Z kolei w wywiadzie z "Cahiers Du Cinema" reżyser opowiedział o tym, w jakim klimacie będzie utrzymany jego nowy film. "Miałem zamiar zrobić naprawdę mroczny film, ale w trakcie pracy nad scenariuszem obrałem inny kierunek. Będzie mniej mroczny, niż pierwotnie zakładałem. Większy nacisk położę na rodzinę" - zapewnił.
Dla Benicio Del Toro będzie to druga współpraca z Wesem Andersonem po "Kurierze Francuskim z Liberty, Kansas Evening Sun" z 2021 roku. Tego nagrodzonego Oscarem aktora już wkrótce będzie można zobaczyć w dwóch innych filmach. To komedia "All-Star Weekend" oraz dramat kryminalny "Reptile".
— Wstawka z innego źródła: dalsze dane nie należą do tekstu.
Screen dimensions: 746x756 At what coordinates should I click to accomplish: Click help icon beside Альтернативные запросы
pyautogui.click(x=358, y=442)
Zanim do kin trafi kolejny film Andersona, wcześniej na Netfliksie będzie można zobaczyć wyreżyserowany przez niego krótkometrażowy "The Wonderful Story of Henry Sugar". To ekranizacja złożonej z kilku opowiadań książki "Zdumiewająca historia Henry'ego Sugara" Roalda Dahla. W rolach głównych wystąpili m.in. Ralph Fiennes, Benedict Cumberbatch, Rupert Friend, Ben Kingsley i Dev Patel. W kinach wciąż grana jest również pełnometrażowa produkcja "Asteroid City".